Can you continue the passage on attorney-assisted divorce, picking up right after its final sentence?

## Quoted text

-=-=-=-=-

Attorney-Assisted Divorce differs from traditional attorney representation in two main ways: 1) the amount/type of services provided and 2) the cost. Attorney-Assisted Divorce is a unique form of “consulting” based legal services in which the attorney merely advises the client, helps correct legal paperwork and oversees the divorce process. The attorney will not appear on behalf of the client in court proceedings nor be available on a constant basis for phone calls and emails from the client. Since Attorney-Assisted Divorce does not involve formal representation, there is no retainer or hourly rates. Rather, the client is charged a flat fee for particular services.

For instance, if you are at the beginning stages of your divorce, an Attorney-Assisted Divorce package may consist of the following:

1. The client will first have a free 30 minute confidential consultation with a highly experienced and knowledgeable divorce attorney to determine eligibility for the attorney-assisted divorce option and the scope of the case;

2. The paralegal will prepare your Petition/Response, preliminary disclosure documents, and, if there are minor children, a UCCJEA form. All of these documents will then be reviewed by one of the attorneys;

3. The paralegal will file your Petition or Response in court;

4. The paralegal or attorney will inform you on how to serve your spouse or offer for you to use our process server; and
5. If the client and his/her spouse agree on all of their issues, a Marital Settlement Agreement can be prepared for an additional fee.

-=-=-=-=-

## Supplied material

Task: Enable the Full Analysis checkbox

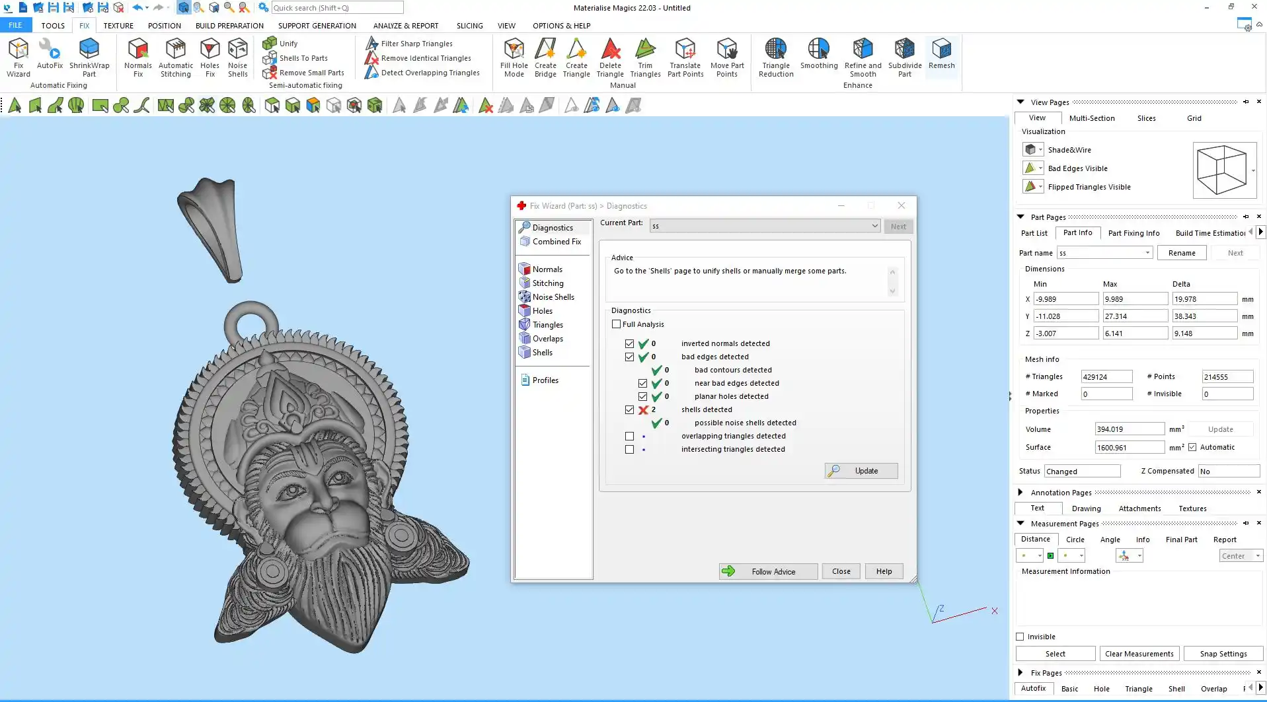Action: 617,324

-=-=-=-=-

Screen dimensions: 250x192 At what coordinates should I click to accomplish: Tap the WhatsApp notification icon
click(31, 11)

-=-=-=-=-

## The response
Going through a divorce can be a complicated yet expensive process. Thus, many individuals appreciate the option to get advice and oversight from an attorney and also get the necessary paperwork and documentation completed all for a flat fee. In addition, many clients appreciate not having to endure the long lines, congestion and potential rejection notices that often come with simply going through the Family Law Facilitator’s Office. However, the client must understand and be comfortable with representing himself/herself. The client’s name will still appear on all of the paperwork as a self-represented litigant to indicate that he/she is not being represented by an attorney, despite the fact that the attorney may be assisting with preparation of documents and filing within the appropriate court.